WHAT TO PRODUCE: Copy out the entries word for word, from the line containing "Task: Click the purple Save floppy disk icon" through the line containing "(x=955, y=575)", with both of those lines included. Leave the pictures out.

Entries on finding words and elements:
────

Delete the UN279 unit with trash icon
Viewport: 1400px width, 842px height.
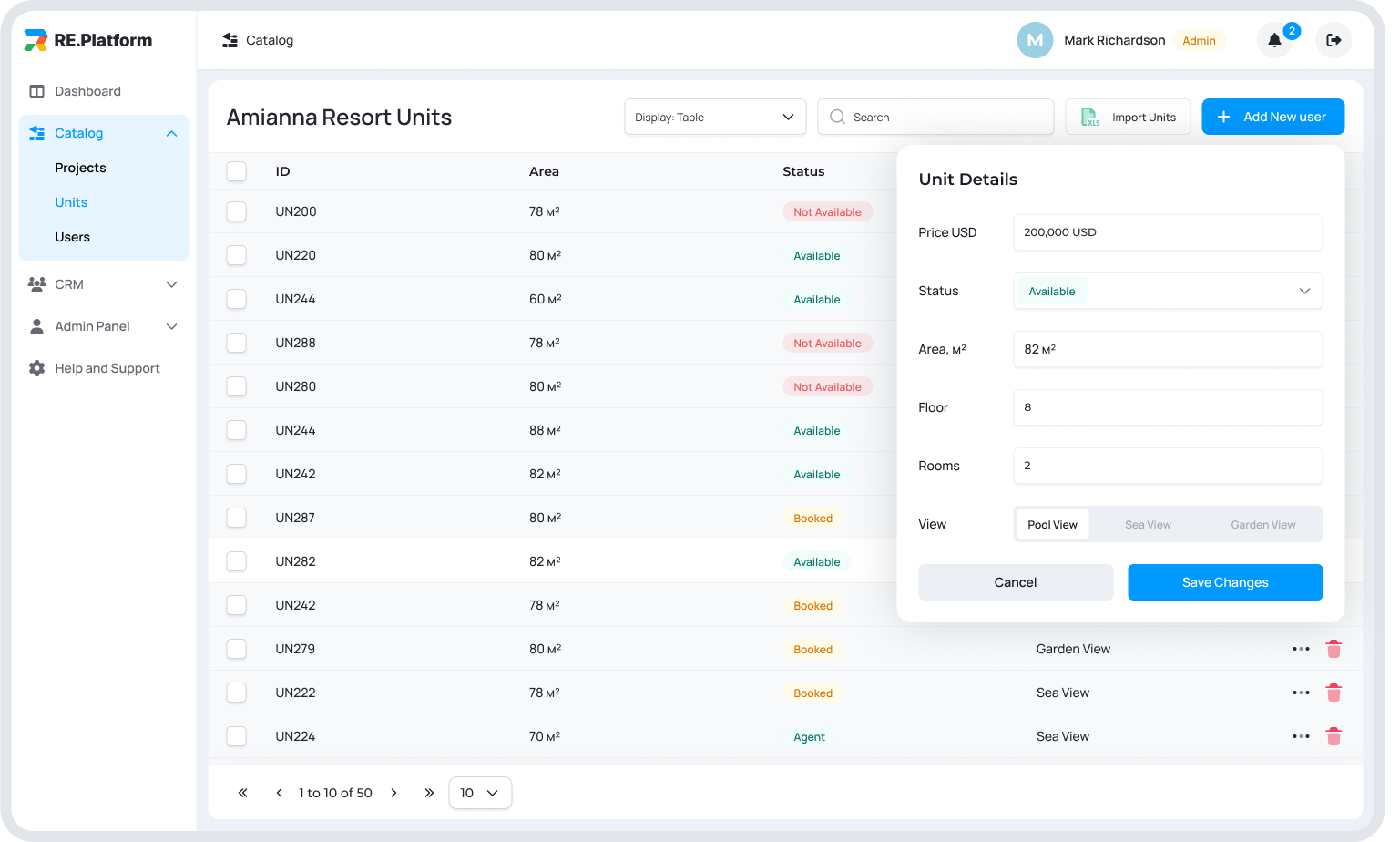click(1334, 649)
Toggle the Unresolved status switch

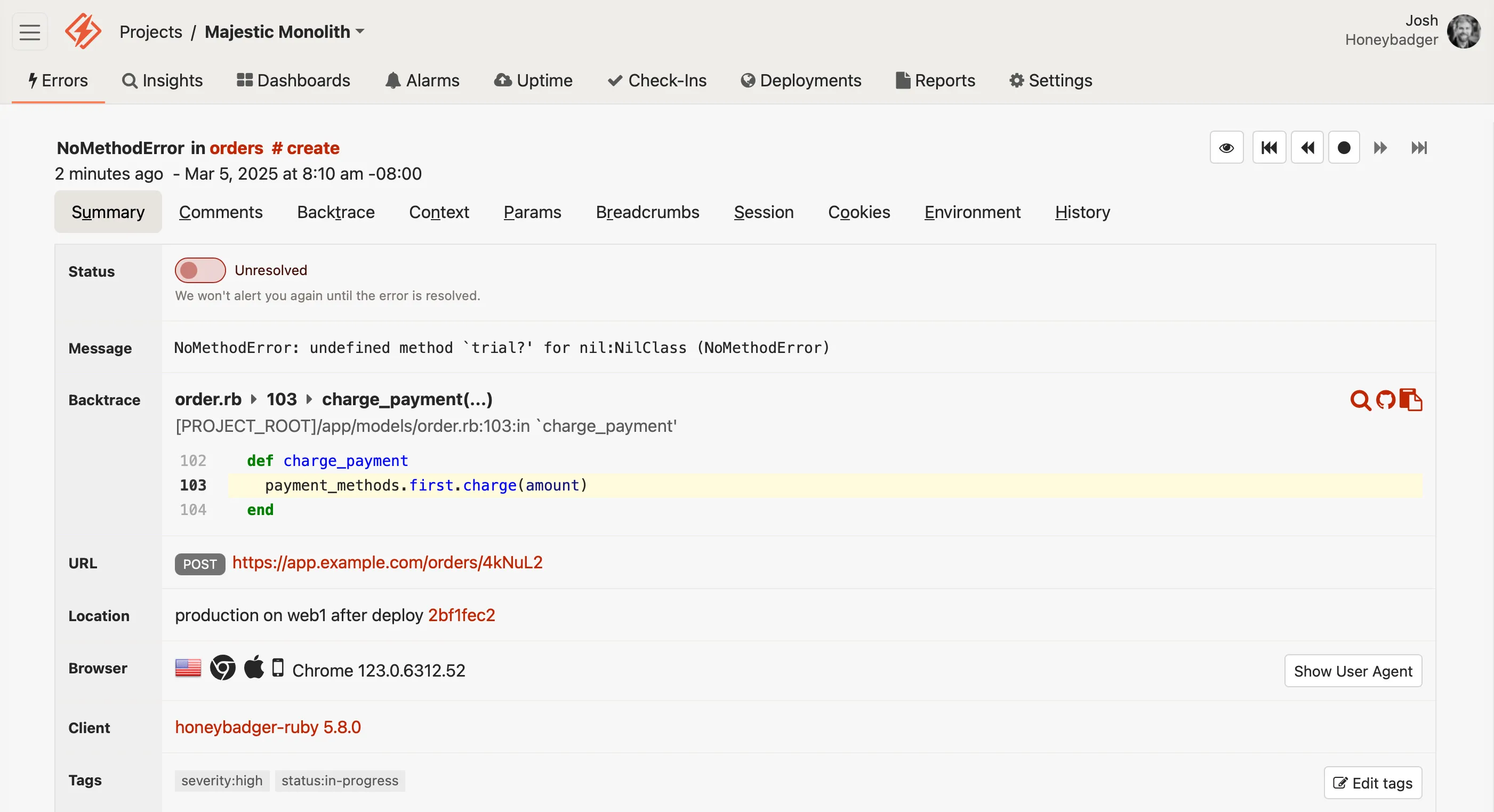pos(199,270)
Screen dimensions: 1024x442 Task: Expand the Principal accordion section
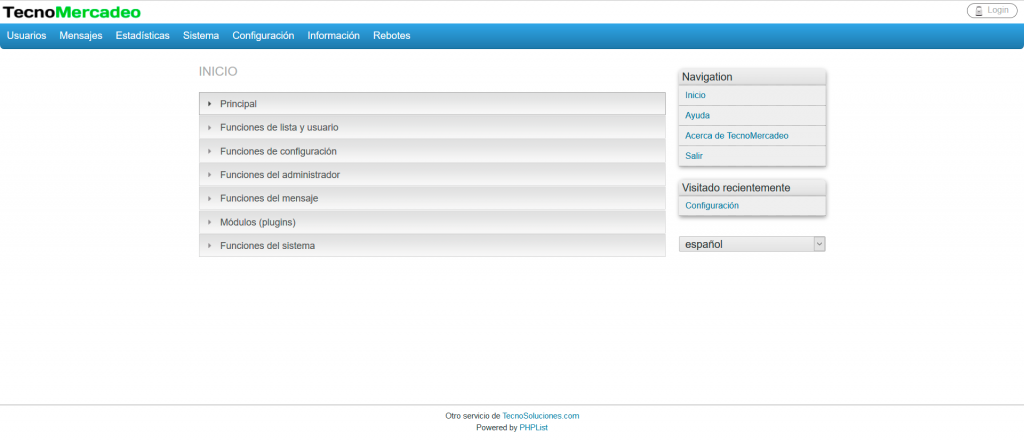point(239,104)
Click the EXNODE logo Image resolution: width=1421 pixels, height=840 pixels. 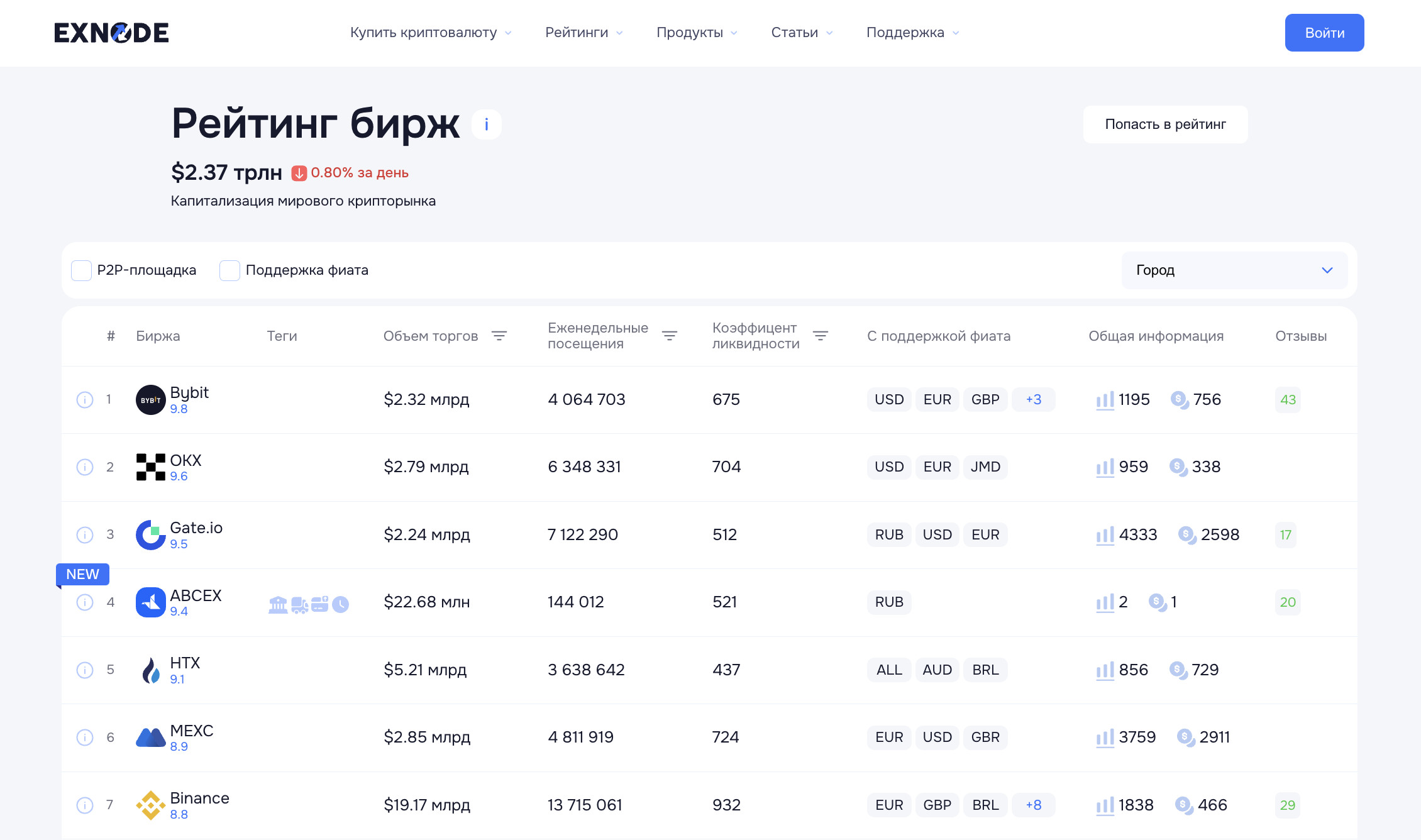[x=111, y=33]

────

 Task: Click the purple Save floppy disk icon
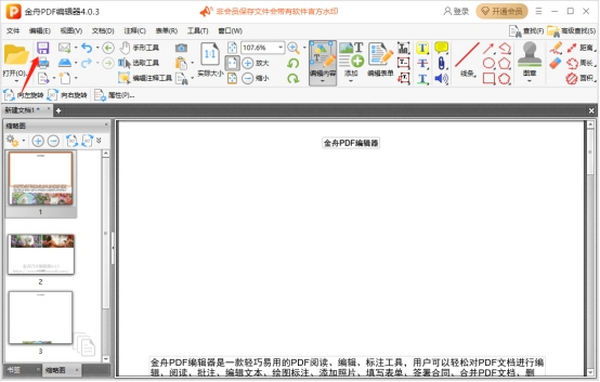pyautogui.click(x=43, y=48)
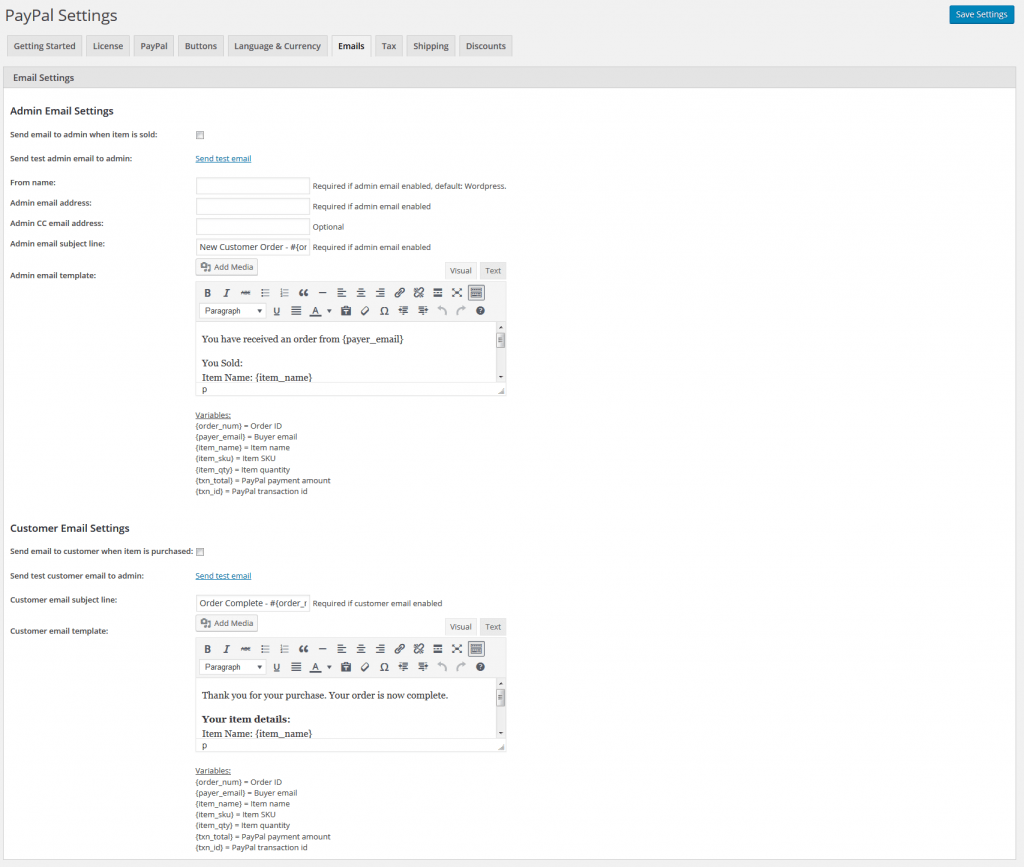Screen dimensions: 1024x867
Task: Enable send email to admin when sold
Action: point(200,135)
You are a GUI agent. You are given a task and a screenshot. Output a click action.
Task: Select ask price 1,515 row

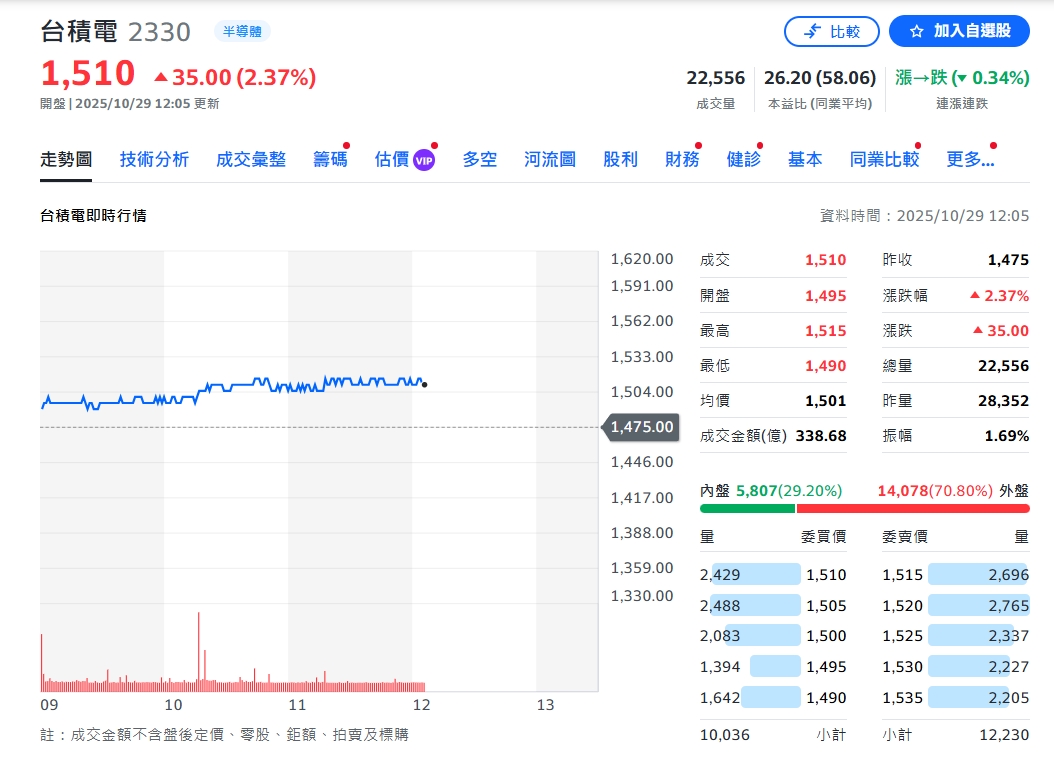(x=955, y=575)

────

CORRECT RESPONSE:
 Task: Click the purple Save floppy disk icon
pyautogui.click(x=43, y=48)
Screen dimensions: 1024x867
Task: Enable send email to admin when sold
Action: point(200,135)
You are a GUI agent. You are given a task and a screenshot. Output a click action.
Task: Select ask price 1,515 row

(x=955, y=575)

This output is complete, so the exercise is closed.